PAGE TEXT
Posted on Sep 1, 1995

Mark Coven '72

For Mark Coven '72 only the wardrobe has changed.

An antiwar activist at the time of the Vietnam War, he now wears the robes of a state trial court judge in Massachusetts.

Although it might seem ironic that a man with an arrest record ended up behind the judicial bench, Coven sees his progression as nothing more than an extension of the same battle he has been fighting for more than a quarter of a century.

Coven and approximately thirty other students regularly challenged
the Union student body, faculty, and administration to ask the same questions being asked on campuses across the country.

“What was happening was
not just a challenge to government policy, but also a questioning of the values and the type of college we wanted to be,” he says.

Coven helped organize marches, demonstrations, and student strikes in the name of educational freedom and a participatory system of rule; the College created both an all-College senate and appointed a student member to the Board of Trustees.

“For a small school, Union was a very dynamic place in those years,” he says.

INFORMATION
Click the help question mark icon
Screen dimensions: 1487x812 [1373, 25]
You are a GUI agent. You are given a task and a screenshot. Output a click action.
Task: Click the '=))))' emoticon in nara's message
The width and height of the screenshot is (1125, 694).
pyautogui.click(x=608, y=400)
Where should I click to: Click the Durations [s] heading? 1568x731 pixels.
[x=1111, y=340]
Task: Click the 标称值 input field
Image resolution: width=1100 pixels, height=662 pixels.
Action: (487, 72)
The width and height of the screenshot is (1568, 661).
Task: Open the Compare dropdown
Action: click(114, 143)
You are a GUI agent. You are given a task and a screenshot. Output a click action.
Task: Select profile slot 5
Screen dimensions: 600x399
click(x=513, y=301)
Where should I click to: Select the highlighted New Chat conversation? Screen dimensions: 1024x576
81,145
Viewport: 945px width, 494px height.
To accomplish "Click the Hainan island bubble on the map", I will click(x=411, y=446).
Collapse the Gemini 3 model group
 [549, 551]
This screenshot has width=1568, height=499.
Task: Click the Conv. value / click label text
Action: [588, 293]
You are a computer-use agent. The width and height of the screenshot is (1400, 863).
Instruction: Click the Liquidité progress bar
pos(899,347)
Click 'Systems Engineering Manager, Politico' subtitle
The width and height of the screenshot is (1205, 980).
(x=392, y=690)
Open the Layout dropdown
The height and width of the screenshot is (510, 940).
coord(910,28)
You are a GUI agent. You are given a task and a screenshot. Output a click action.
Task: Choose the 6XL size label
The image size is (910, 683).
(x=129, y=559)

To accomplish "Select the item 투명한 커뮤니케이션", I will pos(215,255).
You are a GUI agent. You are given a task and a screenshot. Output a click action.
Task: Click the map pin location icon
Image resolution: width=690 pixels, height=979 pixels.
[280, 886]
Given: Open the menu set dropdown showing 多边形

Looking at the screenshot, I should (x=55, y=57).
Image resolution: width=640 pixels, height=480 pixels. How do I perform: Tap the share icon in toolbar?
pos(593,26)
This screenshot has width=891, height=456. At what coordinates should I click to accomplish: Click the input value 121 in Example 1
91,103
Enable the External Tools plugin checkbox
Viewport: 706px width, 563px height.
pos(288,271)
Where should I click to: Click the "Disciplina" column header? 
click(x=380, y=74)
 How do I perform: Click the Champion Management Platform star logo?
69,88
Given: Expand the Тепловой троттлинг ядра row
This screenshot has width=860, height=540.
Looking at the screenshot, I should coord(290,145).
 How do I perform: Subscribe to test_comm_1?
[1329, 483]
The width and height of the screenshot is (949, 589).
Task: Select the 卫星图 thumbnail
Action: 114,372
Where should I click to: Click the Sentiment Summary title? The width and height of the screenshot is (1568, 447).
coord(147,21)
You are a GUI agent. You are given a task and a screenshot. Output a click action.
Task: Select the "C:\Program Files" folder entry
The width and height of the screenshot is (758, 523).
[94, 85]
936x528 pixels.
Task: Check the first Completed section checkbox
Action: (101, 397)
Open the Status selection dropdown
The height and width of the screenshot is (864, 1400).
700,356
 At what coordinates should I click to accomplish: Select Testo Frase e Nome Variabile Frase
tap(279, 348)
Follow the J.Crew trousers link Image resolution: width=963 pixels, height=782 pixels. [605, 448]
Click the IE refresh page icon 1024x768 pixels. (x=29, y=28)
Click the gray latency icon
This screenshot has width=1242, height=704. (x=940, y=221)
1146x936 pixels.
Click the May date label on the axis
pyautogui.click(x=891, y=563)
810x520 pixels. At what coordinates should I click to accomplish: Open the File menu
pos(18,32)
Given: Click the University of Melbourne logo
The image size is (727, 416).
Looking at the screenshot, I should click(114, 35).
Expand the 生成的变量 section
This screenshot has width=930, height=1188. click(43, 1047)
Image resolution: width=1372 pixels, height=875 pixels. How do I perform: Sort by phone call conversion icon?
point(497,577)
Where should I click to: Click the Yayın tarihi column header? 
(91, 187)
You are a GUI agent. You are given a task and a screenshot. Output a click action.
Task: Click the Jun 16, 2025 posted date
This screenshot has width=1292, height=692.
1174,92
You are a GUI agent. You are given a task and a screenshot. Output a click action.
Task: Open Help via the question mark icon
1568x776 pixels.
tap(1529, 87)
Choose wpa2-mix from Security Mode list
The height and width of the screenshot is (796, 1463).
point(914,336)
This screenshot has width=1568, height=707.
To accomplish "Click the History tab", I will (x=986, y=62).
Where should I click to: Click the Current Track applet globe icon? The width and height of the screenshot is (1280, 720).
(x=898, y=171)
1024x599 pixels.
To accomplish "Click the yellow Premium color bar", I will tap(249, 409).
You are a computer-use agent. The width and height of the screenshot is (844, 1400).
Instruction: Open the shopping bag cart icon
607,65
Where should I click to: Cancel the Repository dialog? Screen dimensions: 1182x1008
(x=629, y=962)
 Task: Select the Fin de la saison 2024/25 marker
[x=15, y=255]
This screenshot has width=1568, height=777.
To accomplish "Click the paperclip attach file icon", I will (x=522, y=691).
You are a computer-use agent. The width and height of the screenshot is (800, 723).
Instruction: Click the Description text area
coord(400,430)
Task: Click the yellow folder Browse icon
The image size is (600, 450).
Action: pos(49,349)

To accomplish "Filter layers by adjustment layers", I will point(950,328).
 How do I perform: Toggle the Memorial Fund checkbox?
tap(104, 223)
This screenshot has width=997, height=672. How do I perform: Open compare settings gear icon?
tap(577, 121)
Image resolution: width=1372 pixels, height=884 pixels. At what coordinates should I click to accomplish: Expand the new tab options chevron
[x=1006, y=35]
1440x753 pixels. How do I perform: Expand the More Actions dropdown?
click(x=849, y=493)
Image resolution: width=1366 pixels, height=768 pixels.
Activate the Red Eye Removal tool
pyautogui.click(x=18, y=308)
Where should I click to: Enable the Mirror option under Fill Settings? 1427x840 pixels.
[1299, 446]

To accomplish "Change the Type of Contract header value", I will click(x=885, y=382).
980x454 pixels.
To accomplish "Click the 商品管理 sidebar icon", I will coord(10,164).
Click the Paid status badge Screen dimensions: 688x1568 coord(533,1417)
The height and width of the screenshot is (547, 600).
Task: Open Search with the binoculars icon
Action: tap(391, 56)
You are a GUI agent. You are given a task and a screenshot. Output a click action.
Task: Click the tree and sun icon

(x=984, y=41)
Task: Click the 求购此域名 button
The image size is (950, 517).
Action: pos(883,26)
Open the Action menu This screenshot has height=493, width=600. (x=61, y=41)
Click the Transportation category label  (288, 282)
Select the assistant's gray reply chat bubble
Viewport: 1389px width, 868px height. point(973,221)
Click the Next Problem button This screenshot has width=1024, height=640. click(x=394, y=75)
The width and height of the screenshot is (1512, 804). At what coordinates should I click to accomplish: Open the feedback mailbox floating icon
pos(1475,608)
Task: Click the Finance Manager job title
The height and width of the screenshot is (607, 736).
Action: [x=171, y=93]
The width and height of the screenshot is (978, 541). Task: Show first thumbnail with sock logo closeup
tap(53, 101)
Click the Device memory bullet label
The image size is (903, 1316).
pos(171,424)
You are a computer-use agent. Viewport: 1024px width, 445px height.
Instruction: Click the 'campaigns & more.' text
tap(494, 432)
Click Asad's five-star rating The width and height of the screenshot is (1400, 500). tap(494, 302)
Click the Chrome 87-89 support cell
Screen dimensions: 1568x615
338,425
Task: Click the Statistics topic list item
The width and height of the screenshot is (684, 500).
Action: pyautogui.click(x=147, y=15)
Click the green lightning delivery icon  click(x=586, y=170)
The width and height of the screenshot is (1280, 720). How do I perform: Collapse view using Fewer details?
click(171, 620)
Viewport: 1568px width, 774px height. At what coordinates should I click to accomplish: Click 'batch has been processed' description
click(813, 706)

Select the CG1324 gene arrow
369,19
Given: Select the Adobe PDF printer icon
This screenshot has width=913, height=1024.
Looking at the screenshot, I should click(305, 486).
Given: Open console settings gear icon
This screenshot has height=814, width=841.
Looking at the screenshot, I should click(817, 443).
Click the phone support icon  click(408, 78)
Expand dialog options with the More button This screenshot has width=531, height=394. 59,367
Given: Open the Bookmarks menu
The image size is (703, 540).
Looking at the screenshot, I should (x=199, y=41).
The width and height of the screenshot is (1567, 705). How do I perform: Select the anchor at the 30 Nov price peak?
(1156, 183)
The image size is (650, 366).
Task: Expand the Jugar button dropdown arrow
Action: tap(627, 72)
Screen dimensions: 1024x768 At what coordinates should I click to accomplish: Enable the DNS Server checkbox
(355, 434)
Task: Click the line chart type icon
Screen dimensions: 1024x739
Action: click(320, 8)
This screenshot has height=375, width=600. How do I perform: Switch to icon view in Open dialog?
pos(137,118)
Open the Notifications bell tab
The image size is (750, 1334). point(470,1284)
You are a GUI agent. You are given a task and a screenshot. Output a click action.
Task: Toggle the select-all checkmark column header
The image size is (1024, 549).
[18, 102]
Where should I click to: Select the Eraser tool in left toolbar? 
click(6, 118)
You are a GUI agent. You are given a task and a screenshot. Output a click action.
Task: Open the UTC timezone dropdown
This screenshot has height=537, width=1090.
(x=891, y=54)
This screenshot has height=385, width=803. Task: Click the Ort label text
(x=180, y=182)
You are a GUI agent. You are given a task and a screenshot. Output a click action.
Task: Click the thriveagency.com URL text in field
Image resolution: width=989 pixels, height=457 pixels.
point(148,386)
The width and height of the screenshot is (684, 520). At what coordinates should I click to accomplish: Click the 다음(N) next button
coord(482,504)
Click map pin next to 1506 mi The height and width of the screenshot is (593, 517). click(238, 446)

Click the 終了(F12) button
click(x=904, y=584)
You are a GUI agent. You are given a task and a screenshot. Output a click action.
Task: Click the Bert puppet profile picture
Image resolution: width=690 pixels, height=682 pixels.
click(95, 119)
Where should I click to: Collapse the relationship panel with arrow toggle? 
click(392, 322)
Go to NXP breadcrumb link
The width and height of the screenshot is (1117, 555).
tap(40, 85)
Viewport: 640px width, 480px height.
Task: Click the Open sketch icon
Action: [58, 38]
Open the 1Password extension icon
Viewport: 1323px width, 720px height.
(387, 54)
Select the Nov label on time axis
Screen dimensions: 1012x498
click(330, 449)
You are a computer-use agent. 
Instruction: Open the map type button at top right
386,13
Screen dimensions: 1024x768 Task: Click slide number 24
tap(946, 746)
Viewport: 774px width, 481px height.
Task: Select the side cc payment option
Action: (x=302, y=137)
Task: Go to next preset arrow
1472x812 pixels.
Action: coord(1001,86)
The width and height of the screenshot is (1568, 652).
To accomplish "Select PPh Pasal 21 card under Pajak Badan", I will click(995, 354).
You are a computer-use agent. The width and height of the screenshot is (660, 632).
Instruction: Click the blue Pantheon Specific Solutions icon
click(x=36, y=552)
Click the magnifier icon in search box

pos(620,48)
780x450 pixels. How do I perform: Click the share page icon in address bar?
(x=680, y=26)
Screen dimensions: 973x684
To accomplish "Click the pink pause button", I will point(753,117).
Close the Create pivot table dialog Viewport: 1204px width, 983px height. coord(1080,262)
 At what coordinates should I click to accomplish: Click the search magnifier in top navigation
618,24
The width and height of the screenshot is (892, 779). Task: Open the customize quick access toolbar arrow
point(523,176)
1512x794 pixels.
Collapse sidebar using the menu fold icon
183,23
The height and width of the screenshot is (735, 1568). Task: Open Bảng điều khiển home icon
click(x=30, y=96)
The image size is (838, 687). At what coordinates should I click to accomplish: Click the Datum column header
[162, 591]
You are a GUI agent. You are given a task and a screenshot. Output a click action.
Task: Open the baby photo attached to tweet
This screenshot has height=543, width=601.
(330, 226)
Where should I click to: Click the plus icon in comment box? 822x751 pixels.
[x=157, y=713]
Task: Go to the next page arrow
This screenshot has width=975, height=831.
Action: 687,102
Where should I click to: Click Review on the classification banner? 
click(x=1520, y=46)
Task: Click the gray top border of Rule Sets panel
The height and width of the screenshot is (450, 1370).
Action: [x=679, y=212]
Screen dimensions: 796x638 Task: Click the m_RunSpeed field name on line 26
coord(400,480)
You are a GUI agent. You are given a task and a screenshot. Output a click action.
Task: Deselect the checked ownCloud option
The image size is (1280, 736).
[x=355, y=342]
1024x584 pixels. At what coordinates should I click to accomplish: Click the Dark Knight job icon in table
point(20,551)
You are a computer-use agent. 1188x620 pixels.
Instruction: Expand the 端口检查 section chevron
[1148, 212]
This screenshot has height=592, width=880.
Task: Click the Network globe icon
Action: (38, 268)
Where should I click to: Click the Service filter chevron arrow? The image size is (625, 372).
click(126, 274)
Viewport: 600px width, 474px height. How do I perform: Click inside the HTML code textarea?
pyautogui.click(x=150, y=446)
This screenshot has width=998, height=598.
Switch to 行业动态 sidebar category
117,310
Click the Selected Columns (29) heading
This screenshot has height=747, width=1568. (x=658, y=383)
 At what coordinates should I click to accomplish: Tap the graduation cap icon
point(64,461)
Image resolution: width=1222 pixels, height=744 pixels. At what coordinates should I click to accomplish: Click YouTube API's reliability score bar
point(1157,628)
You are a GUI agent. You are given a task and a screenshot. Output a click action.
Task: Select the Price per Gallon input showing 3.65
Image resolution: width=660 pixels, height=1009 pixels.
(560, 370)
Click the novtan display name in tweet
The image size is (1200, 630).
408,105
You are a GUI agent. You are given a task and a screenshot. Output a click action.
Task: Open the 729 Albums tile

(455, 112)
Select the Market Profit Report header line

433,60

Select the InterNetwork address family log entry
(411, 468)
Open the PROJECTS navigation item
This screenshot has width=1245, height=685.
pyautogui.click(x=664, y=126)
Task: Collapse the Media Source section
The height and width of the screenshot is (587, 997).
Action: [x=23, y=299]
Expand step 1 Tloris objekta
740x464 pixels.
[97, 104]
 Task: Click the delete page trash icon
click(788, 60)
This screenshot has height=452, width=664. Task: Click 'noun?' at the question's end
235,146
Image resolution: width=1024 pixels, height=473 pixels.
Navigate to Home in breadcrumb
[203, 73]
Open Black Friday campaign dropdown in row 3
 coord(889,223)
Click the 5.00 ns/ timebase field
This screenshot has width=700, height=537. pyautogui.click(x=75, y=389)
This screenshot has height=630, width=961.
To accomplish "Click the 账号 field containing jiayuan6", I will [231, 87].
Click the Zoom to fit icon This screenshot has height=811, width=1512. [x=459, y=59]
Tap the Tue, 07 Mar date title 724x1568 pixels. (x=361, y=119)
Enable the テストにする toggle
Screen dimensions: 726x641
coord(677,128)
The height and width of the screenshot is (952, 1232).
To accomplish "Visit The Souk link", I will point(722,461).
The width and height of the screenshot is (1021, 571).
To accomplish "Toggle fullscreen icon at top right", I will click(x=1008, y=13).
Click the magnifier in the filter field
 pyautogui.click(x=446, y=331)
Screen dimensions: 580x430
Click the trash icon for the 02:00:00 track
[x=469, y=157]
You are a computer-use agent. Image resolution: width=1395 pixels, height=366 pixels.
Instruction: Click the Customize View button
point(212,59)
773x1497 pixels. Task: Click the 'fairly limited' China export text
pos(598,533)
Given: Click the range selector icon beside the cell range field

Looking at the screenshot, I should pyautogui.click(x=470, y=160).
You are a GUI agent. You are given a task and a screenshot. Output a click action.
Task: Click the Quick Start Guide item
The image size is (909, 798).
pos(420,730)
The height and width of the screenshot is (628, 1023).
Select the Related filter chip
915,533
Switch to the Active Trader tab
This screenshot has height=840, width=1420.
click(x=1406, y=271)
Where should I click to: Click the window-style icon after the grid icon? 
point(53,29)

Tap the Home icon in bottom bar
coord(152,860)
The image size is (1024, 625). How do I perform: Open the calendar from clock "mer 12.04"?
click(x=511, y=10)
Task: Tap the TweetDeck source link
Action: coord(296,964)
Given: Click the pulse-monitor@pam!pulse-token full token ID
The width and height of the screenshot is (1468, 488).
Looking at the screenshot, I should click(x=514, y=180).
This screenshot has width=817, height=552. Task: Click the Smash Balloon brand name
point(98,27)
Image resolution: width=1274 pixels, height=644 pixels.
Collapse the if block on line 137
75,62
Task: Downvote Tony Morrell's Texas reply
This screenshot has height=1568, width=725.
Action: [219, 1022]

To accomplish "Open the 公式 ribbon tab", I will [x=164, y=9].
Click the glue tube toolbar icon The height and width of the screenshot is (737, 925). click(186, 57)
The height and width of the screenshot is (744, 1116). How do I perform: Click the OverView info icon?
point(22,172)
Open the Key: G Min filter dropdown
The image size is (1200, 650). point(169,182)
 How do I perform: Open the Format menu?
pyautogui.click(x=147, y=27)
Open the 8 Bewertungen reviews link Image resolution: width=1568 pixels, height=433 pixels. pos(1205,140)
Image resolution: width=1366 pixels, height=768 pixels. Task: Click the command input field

REQUIRED ACTION 1
Answer these questions from the profile of Mark Coven:
(a) In which state is Coven a trial court judge?
(b) About how many other students regularly challenged the Union student body, faculty, and administration alongside Coven?
(c) What two steps did the College take?
REQUIRED ACTION 2
Reproduce the part of the Mark Coven profile between "An antiwar activist" and "of a century.", inclusive.

WRITTEN REPLY 1
(a) Massachusetts.
(b) Approximately thirty.
(c) It created an all-College senate and appointed a student member to the Board of Trustees.

WRITTEN REPLY 2
An antiwar activist at the time of the Vietnam War, he now wears the robes of a state trial court judge in Massachusetts.

Although it might seem ironic that a man with an arrest record ended up behind the judicial bench, Coven sees his progression as nothing more than an extension of the same battle he has been fighting for more than a quarter of a century.